## About

> Role of training operators in kubeflow

- Training ops in kubeflow play a crucial role in managing and orchestrating the training of ml models.

- they act as specialized components that handle the training process, making it more efficient and scalable.

[Reference Video](https://www.youtube.com/watch?v=fMXFbREG7Yg)

> Let's explore an example using Katib and TFJob

In [None]:
# Step 1: Define a complex TensorFlow model and training script
# Assume you have a file called train_advanced.py

# train_advanced.py
import tensorflow as tf
from tensorflow.keras import layers, models
from tensorflow.keras.datasets import mnist
from sklearn.model_selection import train_test_split

# Load and preprocess your training data
(train_images, train_labels), _ = mnist.load_data()
train_images = train_images.reshape((60000, 28, 28, 1)).astype('float32') / 255
train_labels = tf.keras.utils.to_categorical(train_labels)

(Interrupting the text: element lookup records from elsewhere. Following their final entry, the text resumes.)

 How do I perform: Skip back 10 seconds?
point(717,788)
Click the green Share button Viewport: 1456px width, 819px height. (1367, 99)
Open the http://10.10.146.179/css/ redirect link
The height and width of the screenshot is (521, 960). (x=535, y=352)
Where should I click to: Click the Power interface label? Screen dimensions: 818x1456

# Split the data into training and validation sets
train_images, val_images, train_labels, val_labels = train_test_split(
    train_images, train_labels, test_size=0.1, random_state=42
)

# Define a convolutional neural network
model = models.Sequential()
model.add(layers.Conv2D(32, (3, 3), activation='relu', input_shape=(28, 28, 1)))
model.add(layers.MaxPooling2D((2, 2)))
model.add(layers.Conv2D(64, (3, 3), activation='relu'))
model.add(layers.MaxPooling2D((2, 2)))
model.add(layers.Conv2D(64, (3, 3), activation='relu'))
model.add(layers.Flatten())
model.add(layers.Dense(64, activation='relu'))
model.add(layers.Dense(10, activation='softmax'))

# Compile the model
model.compile(optimizer='adam', loss='categorical_crossentropy', metrics=['accuracy'])

# Train the model
model.fit(train_images, train_labels, epochs=5, validation_data=(val_images, val_labels))

# Save the trained model
model.save('/output/model.h5')


In [None]:
# Step 2: Create a Katib experiment YAML file for hyperparameter tuning
# Assume you have a file called katib-experiment.yaml

# katib-experiment.yaml
apiVersion: "kubeflow.org/v1beta1"
kind: Experiment
metadata:
  name: mnist-tuning
spec:
  maxTrialCount: 12
  maxFailedTrialCount: 3
  parallelTrialCount: 3
  algorithm:
    algorithmName: random
  objective:
    goal: 0.99
    objectiveMetricName: accuracy
    additionalMetricNames:
      - loss
  parameters:
    - name: learning_rate
      parameterType: double
      feasibleSpace:
        min: "0.01"
        max: "0.1"
    - name: batch_size
      parameterType: int
      feasibleSpace:
        min: "32"
        max: "128"
    - name: dropout_rate
      parameterType: double
      feasibleSpace:
        min: "0.2"
        max: "0.5"


In [None]:
# Step 3: Modify the TFJob YAML file to use hyperparameters
# Assume you have a file called tfjob_advanced.yaml

# tfjob_advanced.yaml
apiVersion: "kubeflow.org/v1"
kind: "TFJob"
metadata:
  name: "mnist-tfjob"
spec:
  tfReplicaSpecs:
    Chief:
      replicas: 1
      template:
        spec:
          containers:
          - name: tensorflow
            image: "your-tensorflow-image:latest"
            command:
              - "python"
              - "/mnt/train_advanced.py"
              - "--learning_rate=${trialParameters.learningRate}"
              - "--batch_size=${trialParameters.batchSize}"
              - "--dropout_rate=${trialParameters.dropoutRate}"
            volumeMounts:
              - name: data
                mountPath: "/mnt"
          volumes:
            - name: data
              persistentVolumeClaim:
                claimName: "your-data-pvc"


## Scripts Defn

- The `train_advanced.py` script defines a convolutional neural network for image classification and includes data preprocessing.
- `The katib-experiment.yaml` file sets up a Katib experiment for hyperparameter tuning, specifying parameters like learning rate, batch size, and dropout rate.
- `The tfjob_advanced.yaml` file modifies the TFJob to use the hyperparameters provided by Katib during the training process.